Catherine Malabou is Professor of Philosophy at the Centre for Research in Modern European Philosophy (CRMEP) at Kingston University, London. She studied at the University of Paris-Sorbonne and the Ecole Normale Supérieure at Fontenay Saint-Cloud, passed the “aggregation” of Philosophy and wrote her PhD at the Ecoles des Hautes Etudes under the supervision of Jacques Derrida. She then became a Maître de Conférences at the University of Paris-Nanterre. She was appointed as a Professor of philosophy at Kingston University in 2011, and in 2016 was appointed as a Professor in Comparative Literature and European Languages and Studies at the University of California at Irvine, a position previously held by Jacques Derrida.

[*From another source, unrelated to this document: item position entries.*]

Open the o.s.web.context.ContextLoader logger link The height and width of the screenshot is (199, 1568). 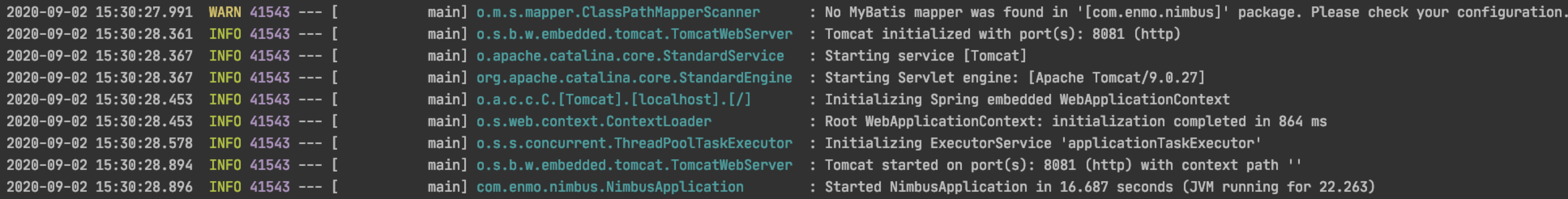click(594, 122)
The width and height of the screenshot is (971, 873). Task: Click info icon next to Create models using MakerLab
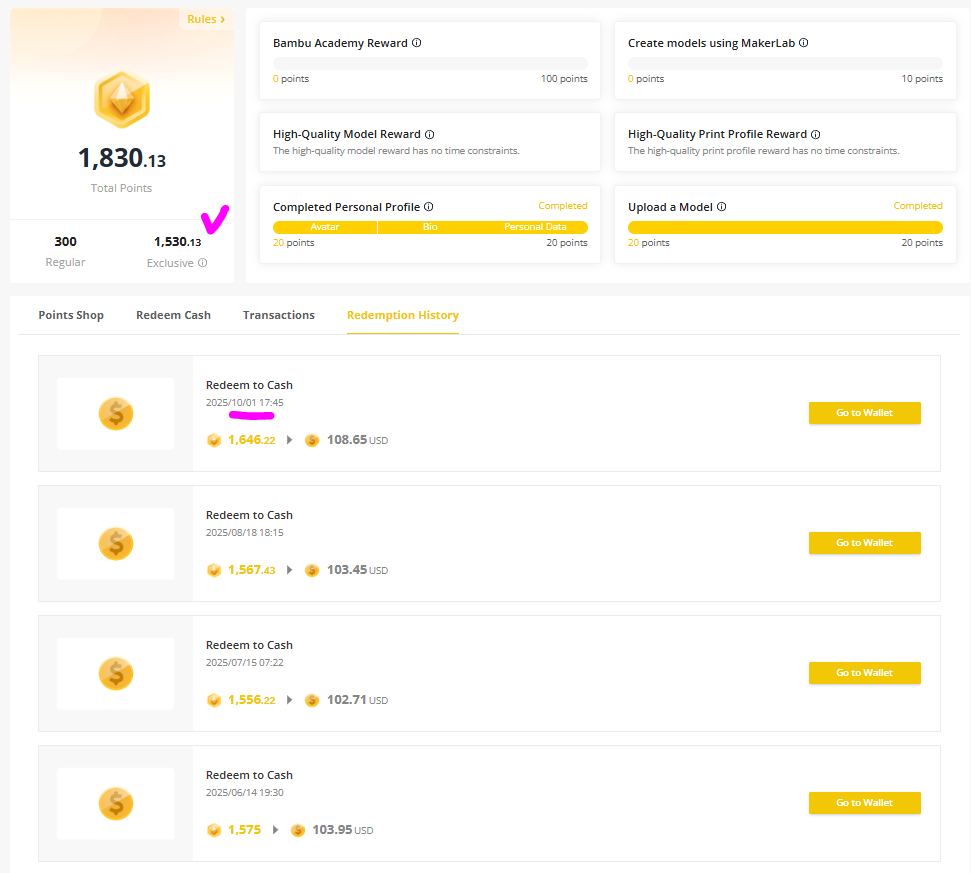(804, 44)
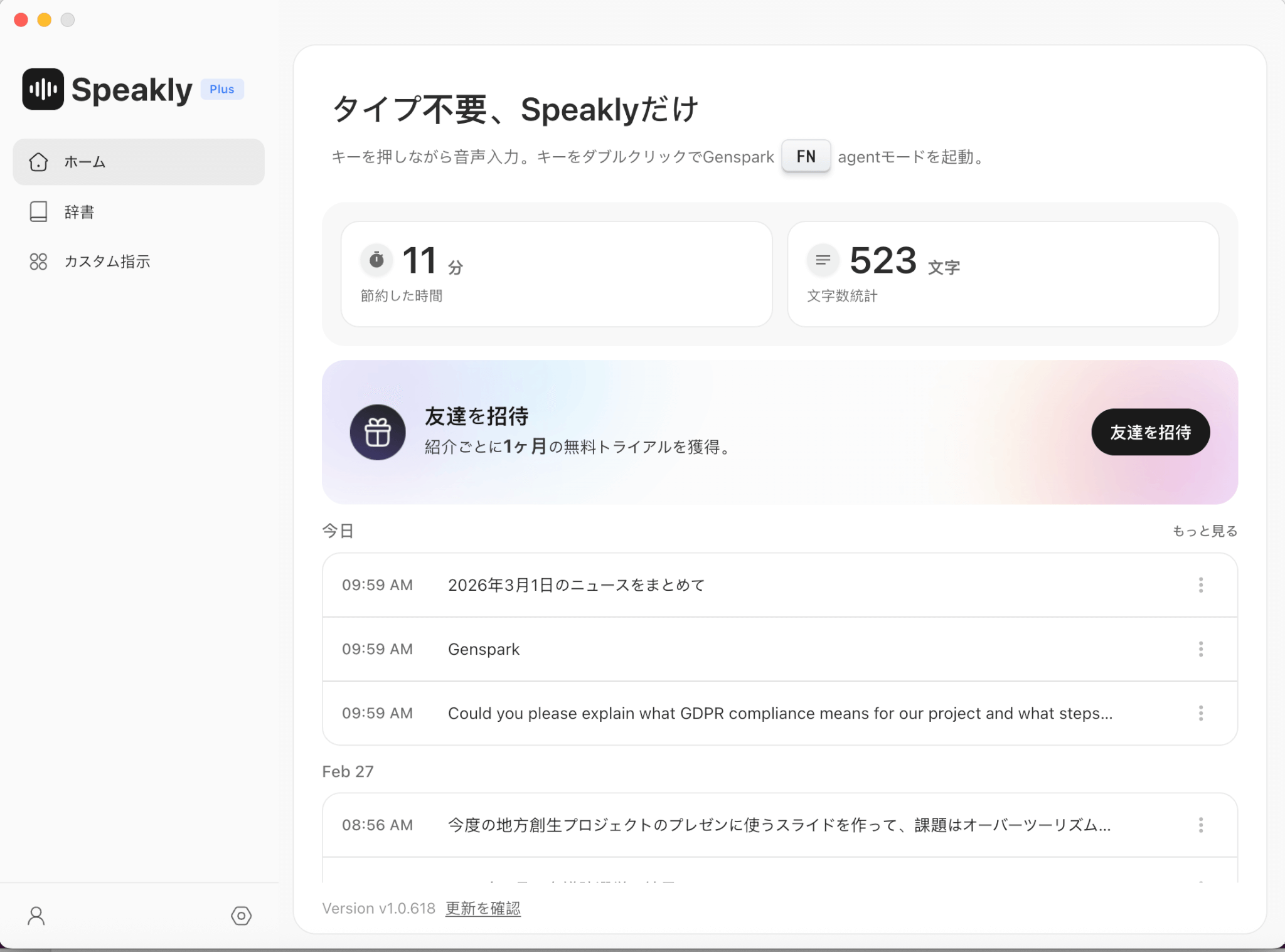Click the Plus plan badge
1285x952 pixels.
(222, 89)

For many years now, Dr Malabou has explored the concept of plasticity. Starting with the philosophy of Hegel (who is the first philosopher to confer plasticity the dignity of a concept), she extended her research to contemporary neurobiology, in which plasticity is a central concept. Neural plasticity designates the ability of the brain to shape itself under the influence of experience, education and culture, but also of accidents and trauma. In her book The New Wounded (2007), she proposed a rereading of Freud in the light of the most recent neuro-psychoanalytic studies and a redefinition of traumatic events.
More recently, she has been interested in speculative realism and wrote a Before Tomorrow: Epigenesis and Rationality (2016) to answer some of Quentin Meillassoux’s provocative arguments about the necessity to “relinquish the transcendental.” This gave her the opportunity to propose a new reading of Kant, around the motif of epigenesis.